--- START OF Data in this exercise ---

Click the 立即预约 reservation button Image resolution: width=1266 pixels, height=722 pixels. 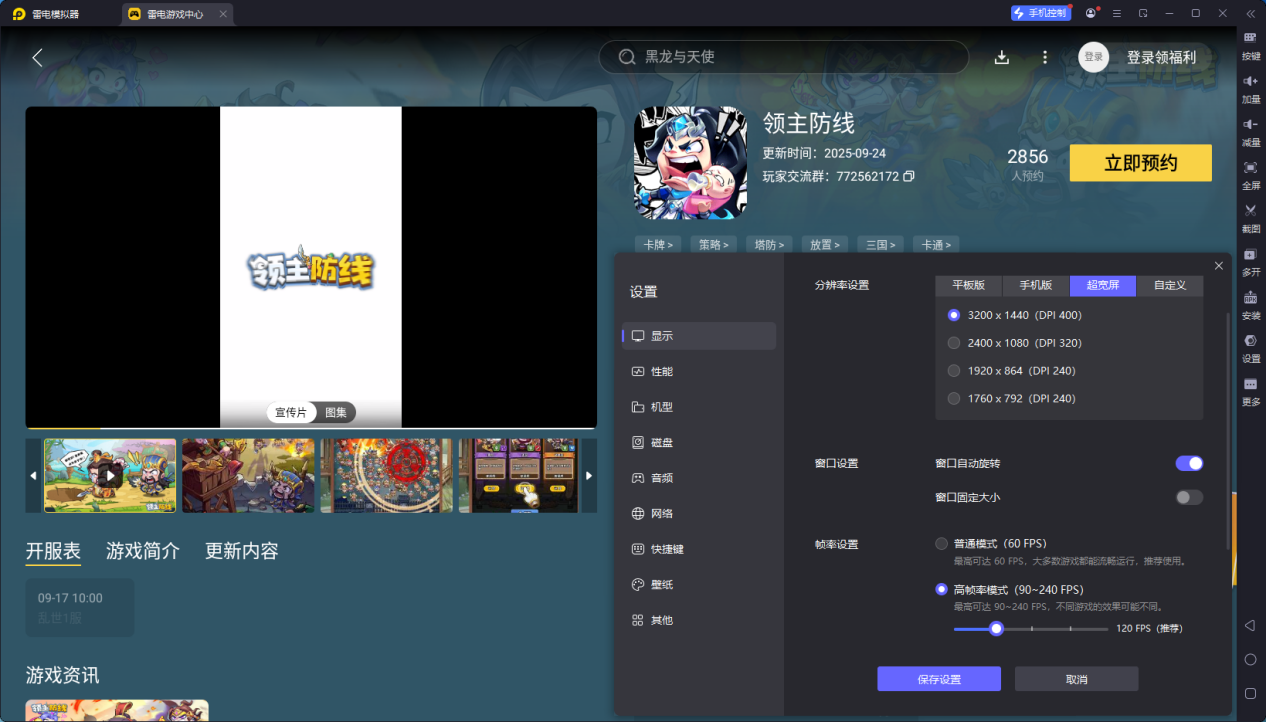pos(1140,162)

--- END OF Data in this exercise ---
--- START OF Data in this exercise ---

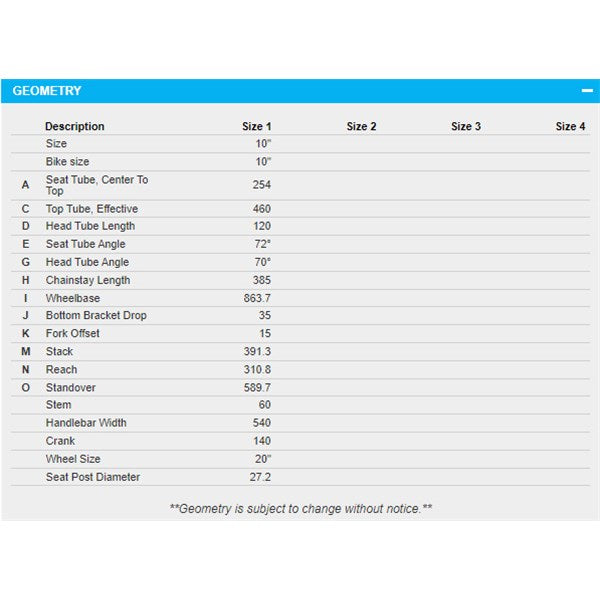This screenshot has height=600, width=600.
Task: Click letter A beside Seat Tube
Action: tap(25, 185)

--- END OF Data in this exercise ---
--- START OF Data in this exercise ---

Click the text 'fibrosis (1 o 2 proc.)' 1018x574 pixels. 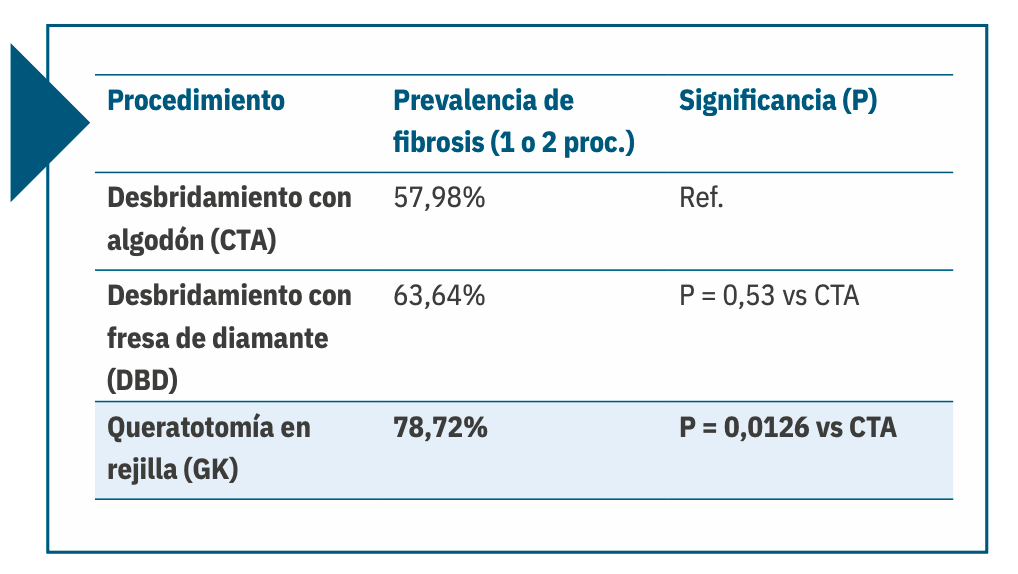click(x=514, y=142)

--- END OF Data in this exercise ---

__To do__: Reproduce word for word the lines between the one containing "This screenshot has height=600, width=600." and the one containing "Action: tap(25, 185)", inclusive, and omit the pictures.

__Written answer__:
This screenshot has height=600, width=600.
Task: Click letter A beside Seat Tube
Action: tap(25, 185)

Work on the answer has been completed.